No flying crockery or slamming doors plague the House’s residents. They do, however, have a near-constant reminder that their home is shared otherworldly residents. Any time between sunset and sunrise, an observer can catch sight of shadowy silhouettes, two dimensional but seemingly floating through mid-air without an object nearby to cast a shadow. The Roxbury House has possibly the most perfectly aligned case of shadow people ever recorded.
One of the typical characteristics of a shadow person sighting is the apparition doesn’t line up with our world, as it were. Figures pass through walls as though the wall didn’t exist, suggesting that if this silhouette were a real entity as we understand the term “real,” it might be living in a physical world overlapping with our own in such a way that we can see the entity’s shadow, but not the inanimate matter around it.
In the House, however, the movements of the shadow people line up perfectly with the doors, walls and windows. They stroll down the hallways, climb the stairs and even putter in the kitchen with a disturbing similarity to flesh and blood and humans, barring their two dimensionality, insubstantiality and, of course, attendant cold spot phenomena.

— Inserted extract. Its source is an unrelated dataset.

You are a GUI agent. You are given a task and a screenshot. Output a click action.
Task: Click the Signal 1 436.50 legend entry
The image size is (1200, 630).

The shadow people inhabiting the House are always accompanied by cold spots, zones of inexplicable chill that move with them around the House. Regardless of the local temperature, whether the wood stove is lit or not, a shadow person is always significantly cooler, by twenty or more degrees. Touching the silhouette of a shadow person is always a shock, but usually one has warning that it approaches, as the local temperature gradually cools. A shadow person almost seems to absorb heat as it moves around the House. Even in the day time, when shadow people aren’t normally visible, the rise and fall of temperatures seemingly at random — although they have their own morning and evening routines, which fall into that realm of odd comfort other haunted residents experience; “Oh, that was George the ghost slamming the toilet lid” — can be more eerie than seeing the shadow person outright in the dark hours.